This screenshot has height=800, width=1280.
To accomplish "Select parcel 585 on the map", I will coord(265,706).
...
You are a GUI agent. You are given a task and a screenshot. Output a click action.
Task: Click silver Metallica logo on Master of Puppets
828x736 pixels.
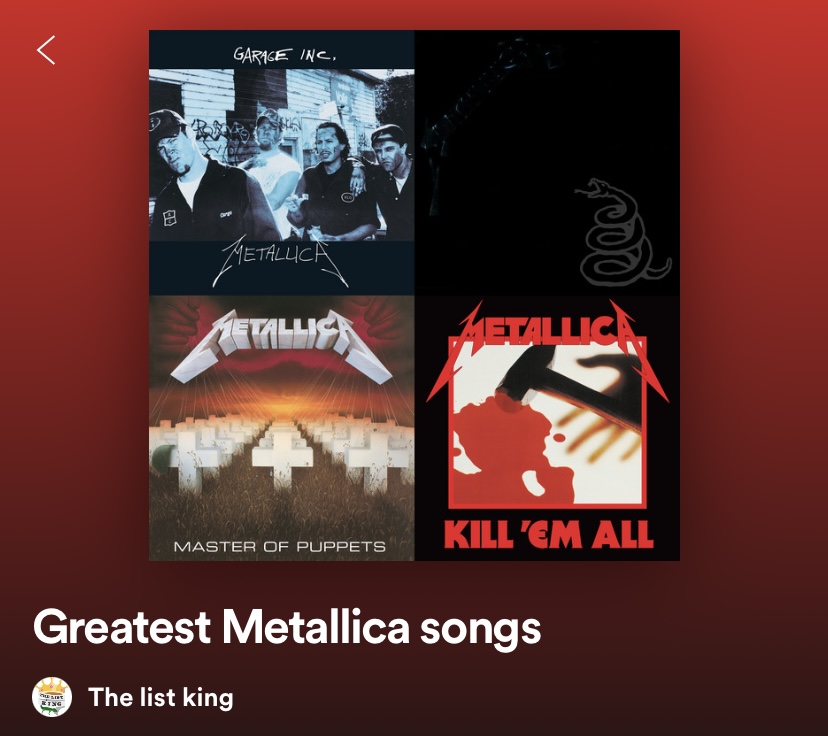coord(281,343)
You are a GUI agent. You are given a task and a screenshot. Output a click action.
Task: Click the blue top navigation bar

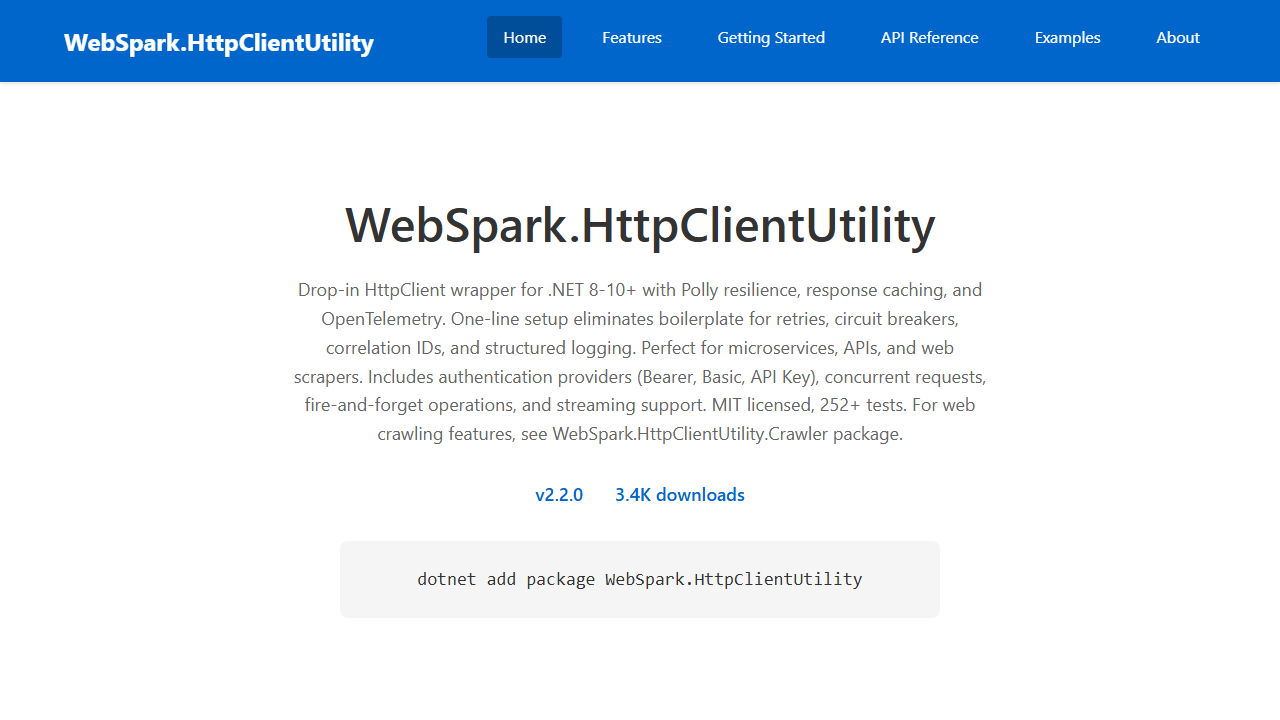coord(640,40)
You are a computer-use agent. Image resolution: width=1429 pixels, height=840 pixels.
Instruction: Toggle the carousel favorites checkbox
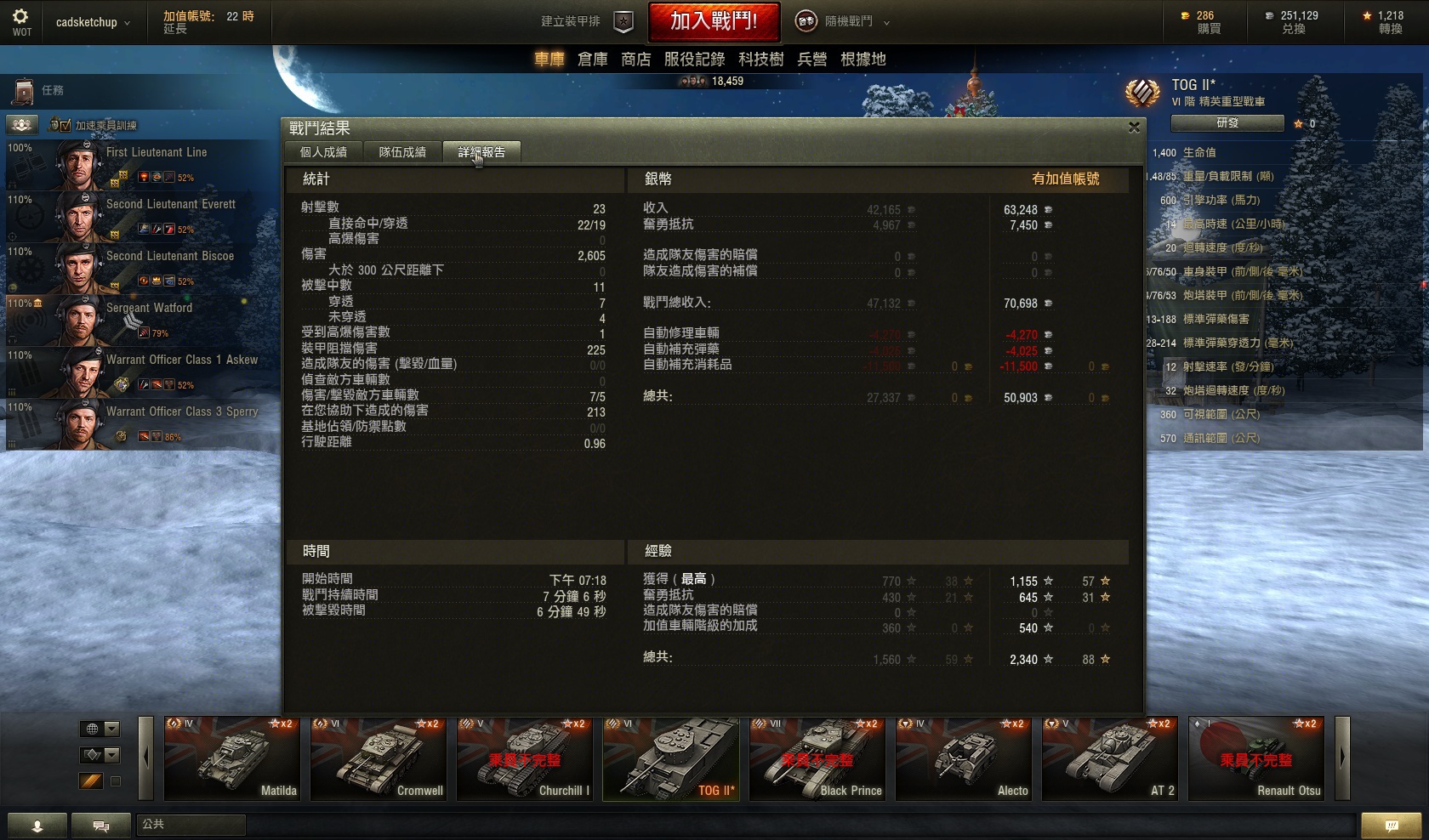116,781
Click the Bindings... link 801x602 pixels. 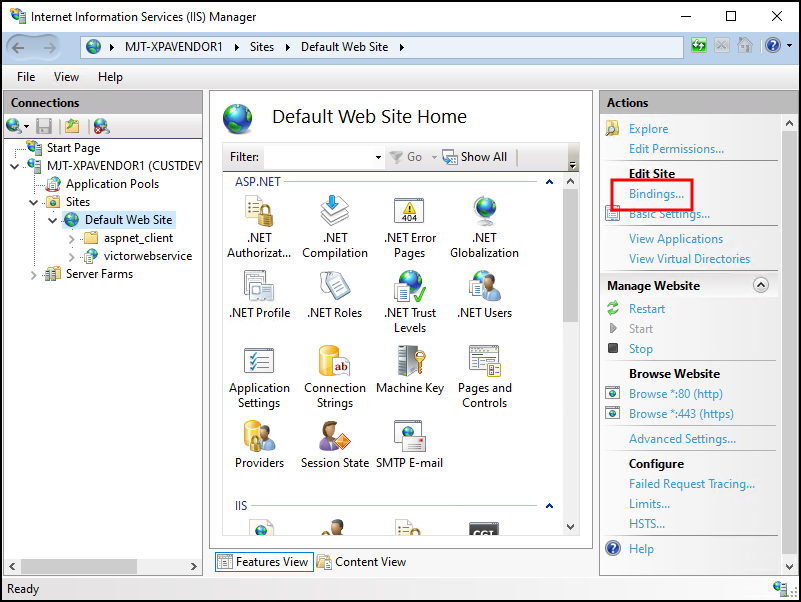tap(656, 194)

▶ **ASSIGNED TASK**: Filter the listing above for lines with the word "height", and copy each one you find.

▶ **SOLUTION TO THIS PROBLEM**:
This screenshot has height=800, width=1280.
You are a computer-use agent. Image resolution: width=1429 pixels, height=840 pixels.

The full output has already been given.